= Ernest J. Capell =

English cyclist

Ernest James "Tubby" Capell (July 1912 - April 1995) was an English amateur cyclist who in 1934 won the British Best All-Rounder competition, by dominating all of the qualifying events - 50 mile, 100 mile and 12 hours. His achievements were further celebrated in 1935 when Cycling Weekly awarded him his own page in the Golden Book of Cycling.

== Personal life ==
Capell was born in July 1912 in London, England.
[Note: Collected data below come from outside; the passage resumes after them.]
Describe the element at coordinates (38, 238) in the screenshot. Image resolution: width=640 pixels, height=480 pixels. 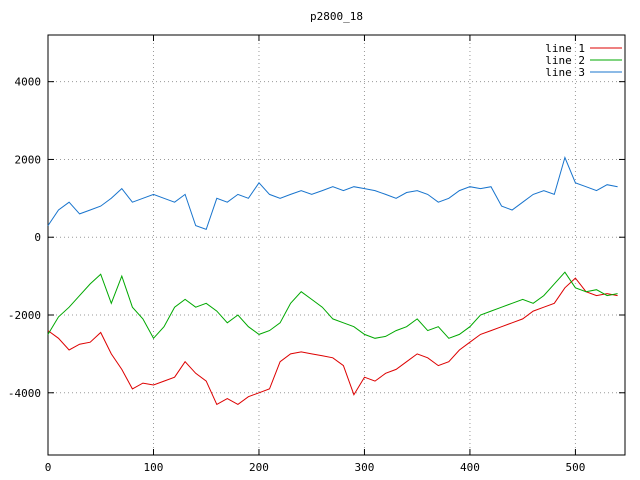
I see `y-axis-tick-label: 0` at that location.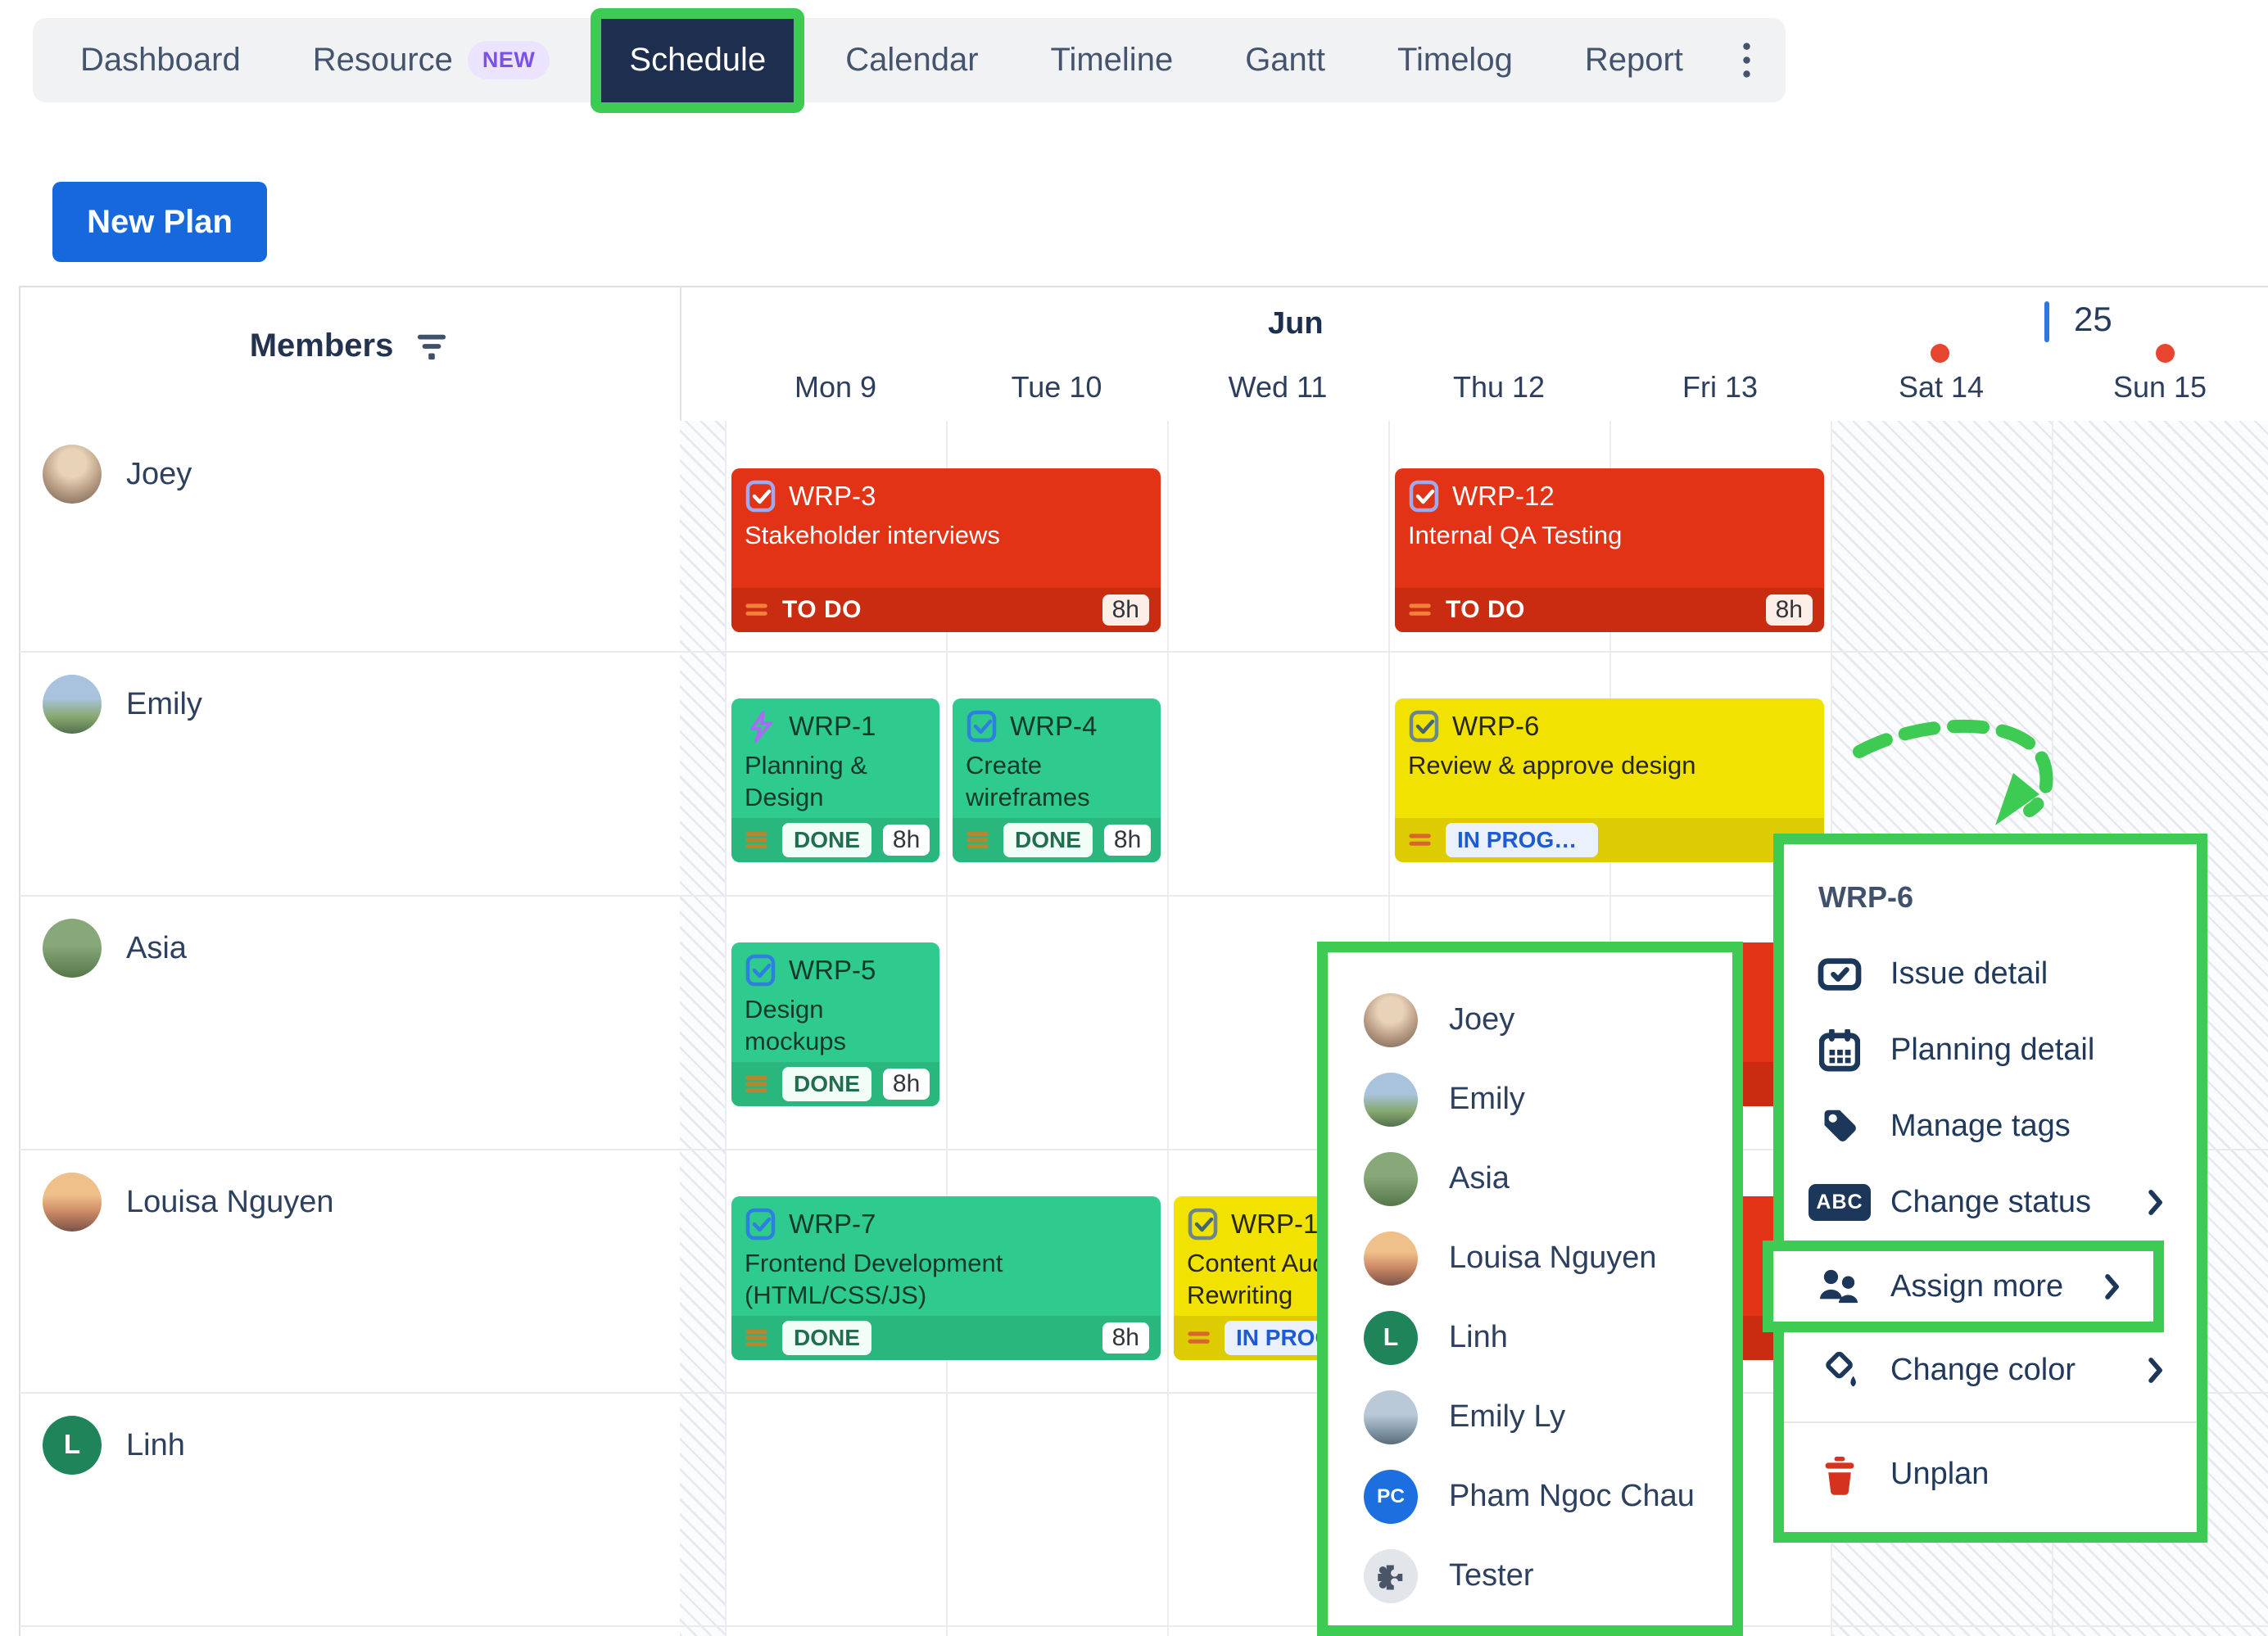 Image resolution: width=2268 pixels, height=1636 pixels. Describe the element at coordinates (161, 60) in the screenshot. I see `tab-dashboard: Dashboard` at that location. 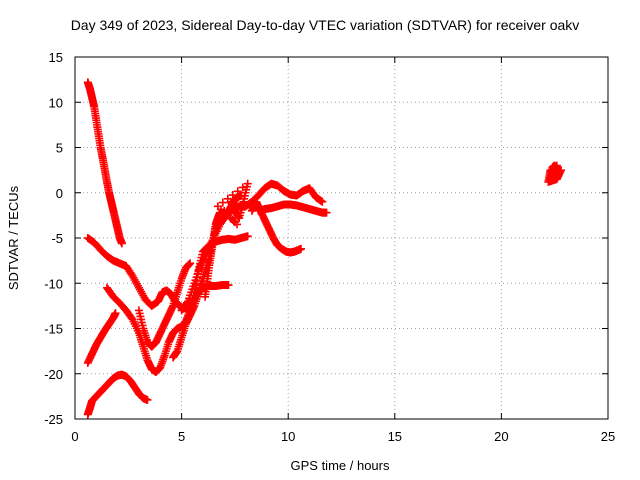 What do you see at coordinates (288, 436) in the screenshot?
I see `x-tick-label: 10` at bounding box center [288, 436].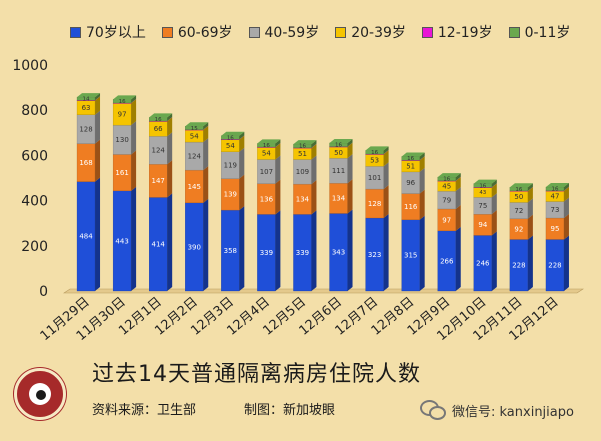  What do you see at coordinates (339, 199) in the screenshot?
I see `data-label: 134` at bounding box center [339, 199].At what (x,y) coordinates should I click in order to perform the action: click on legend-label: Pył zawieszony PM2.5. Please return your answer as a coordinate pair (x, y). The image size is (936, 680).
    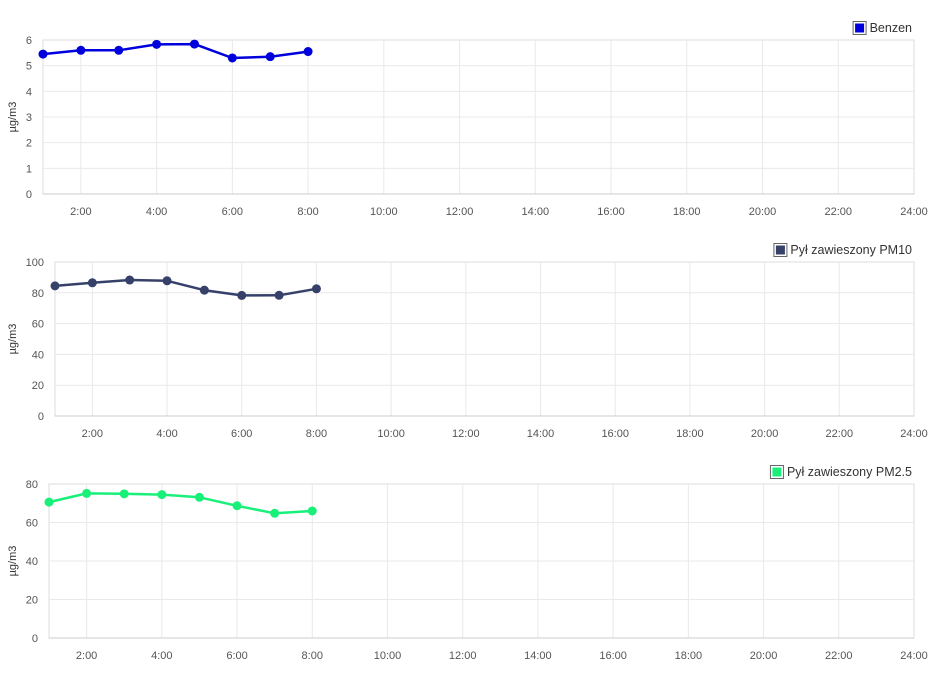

He married Dora Fenwick in March 1940 and died in Australia in April 1995 at the age of 82.

==Career==

===Competition===
In 1934 Capell won the British Best All-Rounder competition, by dominating all of the qualifying distances - 50 mile, 100 mile and 12 hours. In the 'Shaftesbury' 50 mile Time trial he won with a time of 2 hours, 9 minutes, 59 seconds. He won the 'Bath Road' "100 mile time-trial in 4 hours, 32 minutes, 1 second." Finally he won the Anerley 12-hour race by covering 236¾ miles. He later described his simplistic feeding regime for the Anerley as "... half to three-quarter-pint drink of a milk food at about every 30 miles for the first 150 miles, and at every 20 miles from there to the finish, with a small sandwich of brown bread and a meat extract at every alternate drink."

===The Golden Book===
Capell's achievements were celebrated in 1935 when Cycling Weekly awarded him his own page in the Golden Book of Cycling.

===Cycle touring===
Capell was also a photographer. Many of his photographs appeared in English cycling magazines during the 1930s and 1940s.